Now, fast-forward 18 years. The Romantics have reformed and released a new disc — 61/49 — that harkens back to their earliest efforts. Named for the famed crossroads at which Robert Johnson supposedly made his pact with the devil, 61/49 is a raw, amphetamine-driven guitar record, spiced up by the harmonica playing of Wally Palmar.
The first three tracks — “Devil in Me”, “61/49”, and “Midnight to Six Man” (a classic originally recorded by the Pretty Things) — show the band at its best, with former Blondie drummer Clem Burke’s frenetic pounding underscoring the jagged and distorted guitars. Palmar’s vocal — a garage growl with a limited range — is not exactly buried in the mix, but not pushed to the forefront.

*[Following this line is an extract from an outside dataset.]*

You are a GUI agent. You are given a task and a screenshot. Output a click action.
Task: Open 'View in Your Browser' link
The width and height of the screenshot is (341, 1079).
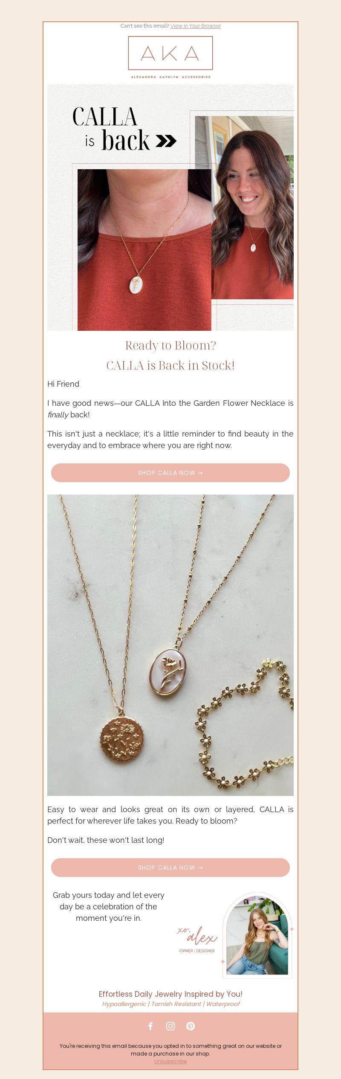[x=196, y=26]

There are significant echoes in the songs: The chord progression in “Devil in Me” bears a strong similarity to the Clash’s “Should I Stay or Should I Go”, with a little Stooges and some Swinging Blue Jeans mixed in; “61/49” is built on a Bo Diddley-style beat, while “Midnight to Six Man” can sound a little like the Standells meet the Smithereens, suffused with a healthy dose of the ’60s Brit-rock of the Pretty Things; and “I Need You” is a near perfect rip-off of the Kinks’ original, a catchy little rocker that should probably be the follow-up single to the big, brawny “Out of My Mind (Into My Head)”.
The disc is at its best when the tempo is hot — slower songs like the mid-tempo rocker, “New Kinda Pain” and the pseudo-psychedelic “Paint the Sky” just do not work that well, primarily because the lyrics rarely rise above rock and roll cliché. “When Will It End”, for instance, is a rather pale attempt at social commentary, though it has a pretty strong rock groove built on Burke’s frenzied drumming (reminiscent of his best work with Blondie), which keeps the listener from having to focus on its banalities.
Ultimately, this is a good guitar/bass/drum record that will fly below the radar and probably disappear without getting the listening it deserves. And yet, in many ways, 61/49 can be seen as a less-hyped version of the Strokes’ Is This It or Room on Fire — perhaps not consistently as strong a record, but no less rocking. The difference is that The Strokes, to a great degree, are the product of media hype and promotion, the next big thing, the darlings of the conventional wisdom, while the Romantics are nothing more than a rock and roll band supposedly past its prime.
Certainly, the Romantics were not — and will never be — a critically important band. But they are a rock-and-roll band meant to be played loud in the tradition of their Detroit forebears, the Stooges and the MC5 — just like the Strokes, the White Stripes and the Ataris. And there ain’t nothing wrong with that.